La industria del transporte público en Europa está viviendo una transformación sin precedentes, donde la sostenibilidad ya no es solo una opción, sino un requisito fundamental. En este escenario, la compañía Solaris, que forma parte del grupo empresarial español CAF, ha decidido dar un paso al frente en materia de transparencia informativa. No se trata solo de fabricar vehículos que no echen humo por el tubo de escape, sino de demostrar, con datos en la mano, qué huella deja el autobús en el planeta desde que se fabrica hasta que termina su vida útil en el desguace.
Recientemente, el fabricante ha sumado a su catálogo de reconocimientos las denominadas Declaraciones Ambientales de Producto (DAP) para tres de sus modelos más populares de propulsión modular. En concreto, los beneficiados han sido el Solaris Urbino 10,5, el Urbino 12 y el articulado Urbino 18, todos ellos en sus versiones puramente eléctricas. Esta medida busca ofrecer a los ayuntamientos y operadores de transporte una radiografía completa y honesta sobre el impacto ecológico de los vehículos que integran en sus flotas urbanas.
La importancia de las etiquetas DAP en la movilidad moderna

Para quienes no estén muy puestos en el tema, una DAP es básicamente una etiqueta ambiental que cuenta con el respaldo de verificadores independientes y se reconoce en todo el mundo. Su objetivo es proporcionar información fiable y contrastada sobre aspectos que a veces pasan desapercibidos, como la energía necesaria para extraer el litio de las baterías o el consumo eléctrico real durante años de servicio en las calles de nuestras ciudades.
Lo que hace que estos documentos sean tan valiosos es que se redactan bajo normativas internacionales muy estrictas, como la ISO 14025. Al seguir estas reglas, Solaris garantiza que los datos presentados no son meras promesas de marketing, sino resultados de un Análisis del Ciclo de Vida (ACV) exhaustivo. Este estudio se mete de lleno en cada fase: desde que se consigue la primera materia prima hasta que el autobús, tras millones de kilómetros, es finalmente retirado de la circulación.
Uno de los puntos que más llama la atención de estos informes es la capacidad de aprovechamiento de los materiales una vez que el vehículo deja de ser útil. Los resultados confirman que los autobuses de esta firma tienen un nivel de reciclabilidad que roza el 98% en el mejor de los casos. Esto es un espaldarazo total a la economía circular, asegurando que casi todos los componentes puedan tener una segunda vida en lugar de acabar amontonados en un vertedero.
Además, el análisis no se queda en la superficie, ya que incluso tiene en cuenta la matriz energética del país donde va a operar el vehículo. Esto es clave porque la huella ambiental global de un autobús eléctrico no es la misma si se carga con energía procedente de fuentes renovables en España que si depende de centrales de carbón en otros lugares. Toda esta información permite identificar en qué puntos de la cadena de suministro se puede mejorar la eficiencia energética.

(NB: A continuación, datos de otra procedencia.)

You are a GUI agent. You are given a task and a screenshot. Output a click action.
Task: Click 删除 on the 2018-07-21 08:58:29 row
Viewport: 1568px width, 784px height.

Con este movimiento, la marca ya cuenta con un total de seis modelos que lucen con orgullo este sello de transparencia ambiental. Anteriormente, ya se habían validado el Urbino 18 de hidrógeno, la versión estándar del Urbino 18 eléctrico y el Urbino 12 híbrido. La idea es que los responsables de compras no se fijen solo en el precio o en los caballos de potencia, sino que también pongan sobre la mesa el impacto ambiental real como un criterio decisivo para ganar licitaciones públicas.
Toda esta documentación está disponible para cualquiera que quiera consultarla en la base de datos del Sistema Internacional EPD, lo que demuestra que la apuesta por un transporte limpio va mucho más allá de la simple electrificación. Al final, se trata de una estrategia global que busca reducir de forma sistemática cualquier efecto negativo sobre el entorno, consolidando a estos vehículos como soluciones de movilidad responsables que se adaptan a las exigencias climáticas que nos vienen encima.